Alors que 95% des cyberattaques sont dues à des failles individuelles, le projet CYBR-H, issu d'un partenariat entre deux sociétés françaises, vise à mieux former et à protéger les salariés et les dirigeants.Infobésité, biais cognitifs des collaborateurs, confiance aveugle envers la hiérarchie : autant de failles qui placent les entreprises en première ligne. Dans le cyberespace, les hackers redoublent d'imagination pour manipuler et exploiter les émotions.

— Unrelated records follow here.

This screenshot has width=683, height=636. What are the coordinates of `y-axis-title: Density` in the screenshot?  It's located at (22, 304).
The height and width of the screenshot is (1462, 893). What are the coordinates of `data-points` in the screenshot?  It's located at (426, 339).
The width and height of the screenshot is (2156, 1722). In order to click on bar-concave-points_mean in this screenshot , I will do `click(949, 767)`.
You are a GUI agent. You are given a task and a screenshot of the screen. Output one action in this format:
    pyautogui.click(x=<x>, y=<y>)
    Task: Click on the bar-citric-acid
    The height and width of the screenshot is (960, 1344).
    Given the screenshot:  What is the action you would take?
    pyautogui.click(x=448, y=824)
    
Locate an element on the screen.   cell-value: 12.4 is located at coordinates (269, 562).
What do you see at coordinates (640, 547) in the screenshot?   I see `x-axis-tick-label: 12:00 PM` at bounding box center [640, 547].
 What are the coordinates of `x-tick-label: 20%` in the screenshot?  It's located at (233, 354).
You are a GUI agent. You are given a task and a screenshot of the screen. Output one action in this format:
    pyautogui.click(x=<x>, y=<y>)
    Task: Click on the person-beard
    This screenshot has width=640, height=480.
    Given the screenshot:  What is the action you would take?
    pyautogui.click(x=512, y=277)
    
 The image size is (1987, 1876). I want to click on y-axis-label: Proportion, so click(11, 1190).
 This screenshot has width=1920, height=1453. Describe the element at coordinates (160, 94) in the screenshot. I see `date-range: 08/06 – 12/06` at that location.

Ainsi, le nombre de deepfakes, ciblant principalement les dirigeants, pourrait être multiplié par seize, passant de 500 000 en 2023 à 8 millions en 2025, selon Deepmedia.
Pour réduire le risque humain, favoriser l'apprentissage des équipes et accroître la protection des empreintes numériques des patrons d'entreprises et de leurs salariés, le plan France 2030 a labellisé le projet CYBR-H, dans le cadre de son appel à projets « développement de technologies cyber innovantes critiques ».
En ligne avec les directives européennes
Lancé le 1er septembre pour une durée de vingt mois, le projet concrétise le rapprochement des plateformes par abonnement AY PeopleSight (évaluation des risques) et Cyber Investigation (hygiène cyber). Ces plateformes sont opérées par deux acteurs du secteur : la start-up rennaise Anozr Way, spécialisée dans l'analyse des données exposées sur le web et des vulnérabilités humaines, et la PME parisienne Erium, qui accompagne les organisations dans la formation, l'acculturation à la cybersécurité, la validation de la sécurité informatique et la gestion de crise.
« 95% des attaques cyber reposent toujours sur des failles humaines », observe Florent Skrabacz, président de la société Erium, dont l'antenne rennaise de douze salariés (sur 50 au total) a développé un simulateur de cyberattaques.